(Records from a collection)
********************

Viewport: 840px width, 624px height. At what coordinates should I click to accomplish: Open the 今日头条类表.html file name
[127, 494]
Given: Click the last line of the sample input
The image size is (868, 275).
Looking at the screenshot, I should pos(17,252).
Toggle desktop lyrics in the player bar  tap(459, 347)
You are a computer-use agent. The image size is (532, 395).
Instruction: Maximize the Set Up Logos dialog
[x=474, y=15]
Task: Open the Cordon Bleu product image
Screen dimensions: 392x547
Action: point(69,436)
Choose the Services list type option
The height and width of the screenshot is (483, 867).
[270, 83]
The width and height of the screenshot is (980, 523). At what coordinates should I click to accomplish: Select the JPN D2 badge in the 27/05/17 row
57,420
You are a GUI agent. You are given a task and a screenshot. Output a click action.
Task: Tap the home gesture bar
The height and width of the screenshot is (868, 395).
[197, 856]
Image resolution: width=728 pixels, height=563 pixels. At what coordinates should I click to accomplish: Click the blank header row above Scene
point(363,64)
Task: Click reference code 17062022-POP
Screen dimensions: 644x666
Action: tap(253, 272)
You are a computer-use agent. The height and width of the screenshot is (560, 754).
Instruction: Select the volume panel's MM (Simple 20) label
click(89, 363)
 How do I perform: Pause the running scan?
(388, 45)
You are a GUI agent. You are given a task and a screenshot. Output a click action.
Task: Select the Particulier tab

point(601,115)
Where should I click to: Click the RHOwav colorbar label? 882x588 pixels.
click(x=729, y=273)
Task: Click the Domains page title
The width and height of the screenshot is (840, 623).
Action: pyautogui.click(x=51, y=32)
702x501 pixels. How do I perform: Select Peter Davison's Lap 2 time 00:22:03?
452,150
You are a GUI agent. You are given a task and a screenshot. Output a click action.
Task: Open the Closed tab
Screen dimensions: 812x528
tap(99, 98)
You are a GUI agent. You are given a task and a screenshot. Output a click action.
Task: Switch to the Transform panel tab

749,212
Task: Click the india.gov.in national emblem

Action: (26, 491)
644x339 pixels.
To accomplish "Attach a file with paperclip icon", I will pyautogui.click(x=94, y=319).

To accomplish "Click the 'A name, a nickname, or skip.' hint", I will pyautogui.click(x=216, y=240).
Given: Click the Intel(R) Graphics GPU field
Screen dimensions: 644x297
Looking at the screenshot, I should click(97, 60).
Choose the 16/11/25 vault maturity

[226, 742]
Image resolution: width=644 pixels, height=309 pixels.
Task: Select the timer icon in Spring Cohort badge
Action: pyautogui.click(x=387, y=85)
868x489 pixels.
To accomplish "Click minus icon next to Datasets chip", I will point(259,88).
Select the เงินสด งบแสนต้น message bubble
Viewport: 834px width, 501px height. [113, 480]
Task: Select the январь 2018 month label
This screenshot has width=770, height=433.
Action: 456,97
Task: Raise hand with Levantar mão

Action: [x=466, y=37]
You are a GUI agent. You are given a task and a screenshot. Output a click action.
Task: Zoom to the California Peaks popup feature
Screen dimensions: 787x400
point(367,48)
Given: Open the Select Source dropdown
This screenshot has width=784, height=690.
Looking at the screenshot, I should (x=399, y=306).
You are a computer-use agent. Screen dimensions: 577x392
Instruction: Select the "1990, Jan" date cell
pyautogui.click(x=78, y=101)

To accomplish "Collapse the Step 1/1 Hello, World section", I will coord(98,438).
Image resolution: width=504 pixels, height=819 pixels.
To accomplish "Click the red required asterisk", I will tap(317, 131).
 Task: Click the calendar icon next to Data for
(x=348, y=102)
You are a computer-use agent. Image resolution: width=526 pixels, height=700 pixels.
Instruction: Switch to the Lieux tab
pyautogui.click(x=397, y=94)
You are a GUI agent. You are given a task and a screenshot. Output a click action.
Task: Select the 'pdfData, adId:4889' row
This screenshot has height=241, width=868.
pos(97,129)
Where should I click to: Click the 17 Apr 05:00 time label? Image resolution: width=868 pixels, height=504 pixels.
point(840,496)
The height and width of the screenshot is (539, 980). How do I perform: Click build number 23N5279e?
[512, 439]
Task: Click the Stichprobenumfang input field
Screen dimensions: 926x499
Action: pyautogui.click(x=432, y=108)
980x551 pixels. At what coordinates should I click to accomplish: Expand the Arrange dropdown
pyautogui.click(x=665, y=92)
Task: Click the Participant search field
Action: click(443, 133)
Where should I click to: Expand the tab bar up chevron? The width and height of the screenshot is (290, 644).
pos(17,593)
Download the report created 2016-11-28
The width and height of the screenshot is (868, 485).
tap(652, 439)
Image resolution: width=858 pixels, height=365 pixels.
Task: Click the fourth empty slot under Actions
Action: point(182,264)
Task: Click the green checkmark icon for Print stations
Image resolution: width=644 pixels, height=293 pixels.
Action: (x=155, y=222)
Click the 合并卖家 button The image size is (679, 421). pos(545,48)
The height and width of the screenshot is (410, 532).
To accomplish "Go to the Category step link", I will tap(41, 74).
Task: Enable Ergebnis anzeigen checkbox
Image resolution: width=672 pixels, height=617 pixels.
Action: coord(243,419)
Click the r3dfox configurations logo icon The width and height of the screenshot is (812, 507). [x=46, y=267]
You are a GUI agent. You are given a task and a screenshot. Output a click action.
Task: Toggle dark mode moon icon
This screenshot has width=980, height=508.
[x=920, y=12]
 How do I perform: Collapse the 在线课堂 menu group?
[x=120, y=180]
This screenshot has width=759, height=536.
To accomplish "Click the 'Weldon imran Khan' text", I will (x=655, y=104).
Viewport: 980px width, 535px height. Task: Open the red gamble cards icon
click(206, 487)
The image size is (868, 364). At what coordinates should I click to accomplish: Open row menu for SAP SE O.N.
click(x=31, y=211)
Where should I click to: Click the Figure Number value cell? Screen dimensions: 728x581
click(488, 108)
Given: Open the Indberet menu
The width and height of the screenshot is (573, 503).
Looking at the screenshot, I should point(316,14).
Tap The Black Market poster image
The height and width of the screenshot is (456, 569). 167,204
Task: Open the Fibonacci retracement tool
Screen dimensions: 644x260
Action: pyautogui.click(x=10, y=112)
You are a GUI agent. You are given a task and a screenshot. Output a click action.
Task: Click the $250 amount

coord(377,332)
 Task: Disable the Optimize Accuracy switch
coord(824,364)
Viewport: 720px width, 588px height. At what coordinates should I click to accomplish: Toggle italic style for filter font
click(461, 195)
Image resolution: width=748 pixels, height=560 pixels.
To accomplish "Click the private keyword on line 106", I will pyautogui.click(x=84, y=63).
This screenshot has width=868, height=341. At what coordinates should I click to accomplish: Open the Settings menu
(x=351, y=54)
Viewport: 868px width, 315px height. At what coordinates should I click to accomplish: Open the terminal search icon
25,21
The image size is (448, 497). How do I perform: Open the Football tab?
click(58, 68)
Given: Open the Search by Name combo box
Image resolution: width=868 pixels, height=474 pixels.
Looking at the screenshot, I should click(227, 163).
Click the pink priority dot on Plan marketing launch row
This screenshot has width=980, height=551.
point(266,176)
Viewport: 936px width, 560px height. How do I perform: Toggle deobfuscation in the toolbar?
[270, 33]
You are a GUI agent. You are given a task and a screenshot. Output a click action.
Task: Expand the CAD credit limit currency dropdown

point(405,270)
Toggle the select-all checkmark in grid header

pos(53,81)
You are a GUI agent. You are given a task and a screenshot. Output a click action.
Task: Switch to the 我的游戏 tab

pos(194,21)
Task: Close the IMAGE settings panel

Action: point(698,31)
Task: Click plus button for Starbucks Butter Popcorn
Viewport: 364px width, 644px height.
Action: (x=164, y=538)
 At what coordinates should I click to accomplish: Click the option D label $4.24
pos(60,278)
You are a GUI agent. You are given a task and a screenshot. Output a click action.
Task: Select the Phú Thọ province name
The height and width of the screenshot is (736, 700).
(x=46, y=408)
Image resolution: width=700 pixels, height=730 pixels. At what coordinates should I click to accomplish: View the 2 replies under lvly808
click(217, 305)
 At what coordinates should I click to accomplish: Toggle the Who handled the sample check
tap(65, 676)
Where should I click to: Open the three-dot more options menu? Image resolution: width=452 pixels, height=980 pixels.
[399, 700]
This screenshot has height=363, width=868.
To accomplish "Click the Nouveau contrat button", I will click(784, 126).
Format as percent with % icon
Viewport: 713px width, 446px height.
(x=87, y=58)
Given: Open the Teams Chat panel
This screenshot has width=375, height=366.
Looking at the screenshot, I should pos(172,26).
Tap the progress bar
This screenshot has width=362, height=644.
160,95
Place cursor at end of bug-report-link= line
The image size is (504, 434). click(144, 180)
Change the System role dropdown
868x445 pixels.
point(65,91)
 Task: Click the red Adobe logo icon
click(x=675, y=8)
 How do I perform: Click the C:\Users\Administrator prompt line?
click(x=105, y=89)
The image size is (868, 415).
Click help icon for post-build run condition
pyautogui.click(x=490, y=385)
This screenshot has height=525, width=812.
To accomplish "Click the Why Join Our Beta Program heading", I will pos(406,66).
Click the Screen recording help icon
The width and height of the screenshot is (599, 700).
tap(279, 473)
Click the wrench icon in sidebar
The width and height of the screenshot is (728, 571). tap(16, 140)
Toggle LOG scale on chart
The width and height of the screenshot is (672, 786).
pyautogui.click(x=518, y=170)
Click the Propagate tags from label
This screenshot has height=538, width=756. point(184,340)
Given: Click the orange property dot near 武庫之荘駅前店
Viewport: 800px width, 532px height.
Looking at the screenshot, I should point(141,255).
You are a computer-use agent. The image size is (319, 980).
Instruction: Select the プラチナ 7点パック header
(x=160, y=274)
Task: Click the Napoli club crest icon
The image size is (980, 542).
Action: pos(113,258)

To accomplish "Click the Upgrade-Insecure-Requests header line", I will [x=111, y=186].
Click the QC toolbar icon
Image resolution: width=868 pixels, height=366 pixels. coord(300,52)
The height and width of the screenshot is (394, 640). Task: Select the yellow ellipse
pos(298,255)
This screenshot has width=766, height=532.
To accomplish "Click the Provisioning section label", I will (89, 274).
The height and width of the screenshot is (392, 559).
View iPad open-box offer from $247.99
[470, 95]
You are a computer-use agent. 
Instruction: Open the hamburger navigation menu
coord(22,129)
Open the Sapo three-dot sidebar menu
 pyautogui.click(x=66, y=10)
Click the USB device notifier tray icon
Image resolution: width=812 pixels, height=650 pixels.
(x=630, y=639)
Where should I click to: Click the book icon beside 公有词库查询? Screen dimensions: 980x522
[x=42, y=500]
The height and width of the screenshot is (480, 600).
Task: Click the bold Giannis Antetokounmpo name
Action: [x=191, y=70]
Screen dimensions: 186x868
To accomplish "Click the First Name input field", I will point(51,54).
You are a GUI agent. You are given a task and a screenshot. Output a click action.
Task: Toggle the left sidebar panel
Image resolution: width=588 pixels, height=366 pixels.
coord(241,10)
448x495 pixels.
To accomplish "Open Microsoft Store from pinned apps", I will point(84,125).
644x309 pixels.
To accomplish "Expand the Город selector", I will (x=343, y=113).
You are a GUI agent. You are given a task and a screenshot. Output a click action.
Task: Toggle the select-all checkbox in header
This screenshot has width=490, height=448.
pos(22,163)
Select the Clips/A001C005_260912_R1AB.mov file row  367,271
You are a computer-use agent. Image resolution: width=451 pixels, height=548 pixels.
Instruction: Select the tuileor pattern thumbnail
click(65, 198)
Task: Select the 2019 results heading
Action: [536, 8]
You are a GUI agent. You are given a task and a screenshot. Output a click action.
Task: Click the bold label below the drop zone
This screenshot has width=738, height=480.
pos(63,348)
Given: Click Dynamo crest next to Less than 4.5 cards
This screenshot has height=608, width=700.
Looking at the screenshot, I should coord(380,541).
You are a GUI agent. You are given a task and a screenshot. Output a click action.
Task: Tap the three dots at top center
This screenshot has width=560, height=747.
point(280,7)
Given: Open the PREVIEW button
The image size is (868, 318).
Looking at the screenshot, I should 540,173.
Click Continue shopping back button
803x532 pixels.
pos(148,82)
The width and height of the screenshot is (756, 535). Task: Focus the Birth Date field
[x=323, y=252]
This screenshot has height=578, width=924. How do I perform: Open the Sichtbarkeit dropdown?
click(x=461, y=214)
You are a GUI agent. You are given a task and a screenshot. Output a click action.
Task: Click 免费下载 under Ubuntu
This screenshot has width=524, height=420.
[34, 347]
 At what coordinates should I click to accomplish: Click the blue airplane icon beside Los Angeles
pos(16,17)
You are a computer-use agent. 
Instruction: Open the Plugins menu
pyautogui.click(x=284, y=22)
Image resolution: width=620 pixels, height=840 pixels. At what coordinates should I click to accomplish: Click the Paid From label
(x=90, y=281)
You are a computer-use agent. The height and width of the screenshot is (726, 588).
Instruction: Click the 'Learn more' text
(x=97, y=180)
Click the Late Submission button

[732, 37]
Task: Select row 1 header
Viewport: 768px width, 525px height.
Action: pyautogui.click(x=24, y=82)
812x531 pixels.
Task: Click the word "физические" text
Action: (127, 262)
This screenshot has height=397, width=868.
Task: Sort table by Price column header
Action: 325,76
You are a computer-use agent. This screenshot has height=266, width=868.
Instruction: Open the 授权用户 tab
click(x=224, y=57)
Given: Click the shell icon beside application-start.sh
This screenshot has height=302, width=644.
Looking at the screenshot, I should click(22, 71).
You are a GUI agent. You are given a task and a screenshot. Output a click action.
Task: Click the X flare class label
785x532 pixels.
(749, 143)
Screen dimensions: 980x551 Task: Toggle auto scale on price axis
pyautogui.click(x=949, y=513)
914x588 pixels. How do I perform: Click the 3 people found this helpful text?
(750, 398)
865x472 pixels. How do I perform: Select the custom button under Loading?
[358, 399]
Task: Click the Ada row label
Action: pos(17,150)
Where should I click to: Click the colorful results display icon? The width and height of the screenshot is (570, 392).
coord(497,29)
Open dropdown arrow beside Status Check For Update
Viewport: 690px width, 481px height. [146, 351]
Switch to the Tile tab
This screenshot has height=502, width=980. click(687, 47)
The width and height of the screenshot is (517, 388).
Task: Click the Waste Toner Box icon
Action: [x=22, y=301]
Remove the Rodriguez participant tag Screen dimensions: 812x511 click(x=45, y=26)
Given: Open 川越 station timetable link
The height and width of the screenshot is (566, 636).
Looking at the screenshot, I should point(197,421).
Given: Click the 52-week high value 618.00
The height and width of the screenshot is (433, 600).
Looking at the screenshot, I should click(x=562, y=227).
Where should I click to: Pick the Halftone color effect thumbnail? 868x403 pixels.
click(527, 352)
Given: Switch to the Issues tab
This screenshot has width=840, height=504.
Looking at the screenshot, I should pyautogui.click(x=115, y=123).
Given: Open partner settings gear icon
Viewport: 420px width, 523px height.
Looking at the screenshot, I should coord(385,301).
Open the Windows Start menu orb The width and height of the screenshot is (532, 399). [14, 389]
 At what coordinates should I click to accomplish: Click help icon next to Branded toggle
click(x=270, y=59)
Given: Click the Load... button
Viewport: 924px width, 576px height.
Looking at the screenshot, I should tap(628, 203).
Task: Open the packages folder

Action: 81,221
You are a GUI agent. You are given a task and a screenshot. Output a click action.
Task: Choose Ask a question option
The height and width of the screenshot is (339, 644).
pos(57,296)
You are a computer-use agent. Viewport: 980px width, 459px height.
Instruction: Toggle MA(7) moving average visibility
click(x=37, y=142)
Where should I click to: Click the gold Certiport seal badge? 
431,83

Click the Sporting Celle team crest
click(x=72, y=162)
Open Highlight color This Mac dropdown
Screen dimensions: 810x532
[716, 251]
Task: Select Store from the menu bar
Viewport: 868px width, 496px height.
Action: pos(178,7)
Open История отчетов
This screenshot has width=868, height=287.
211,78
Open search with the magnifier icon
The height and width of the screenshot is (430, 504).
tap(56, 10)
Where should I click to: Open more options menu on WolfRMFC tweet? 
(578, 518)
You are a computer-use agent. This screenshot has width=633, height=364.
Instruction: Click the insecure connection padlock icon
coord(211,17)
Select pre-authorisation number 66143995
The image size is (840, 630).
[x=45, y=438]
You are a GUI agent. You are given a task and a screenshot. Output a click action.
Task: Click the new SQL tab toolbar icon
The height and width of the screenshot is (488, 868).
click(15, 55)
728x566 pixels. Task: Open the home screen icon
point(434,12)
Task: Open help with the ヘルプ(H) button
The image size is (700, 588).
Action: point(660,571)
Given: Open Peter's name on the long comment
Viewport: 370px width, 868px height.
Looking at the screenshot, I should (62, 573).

********************

*Problem description*.
From the records above, give again exactly the lines running from the line with "Task: Toggle the left sidebar panel" to the line with "You are a computer-use agent. Image resolution: width=451", inclusive.

*Task result*.
Task: Toggle the left sidebar panel
Image resolution: width=588 pixels, height=366 pixels.
coord(241,10)
448x495 pixels.
To accomplish "Open Microsoft Store from pinned apps", I will point(84,125).
644x309 pixels.
To accomplish "Expand the Город selector", I will (x=343, y=113).
You are a GUI agent. You are given a task and a screenshot. Output a click action.
Task: Toggle the select-all checkbox in header
This screenshot has width=490, height=448.
pos(22,163)
Select the Clips/A001C005_260912_R1AB.mov file row  367,271
You are a computer-use agent. Image resolution: width=451 pixels, height=548 pixels.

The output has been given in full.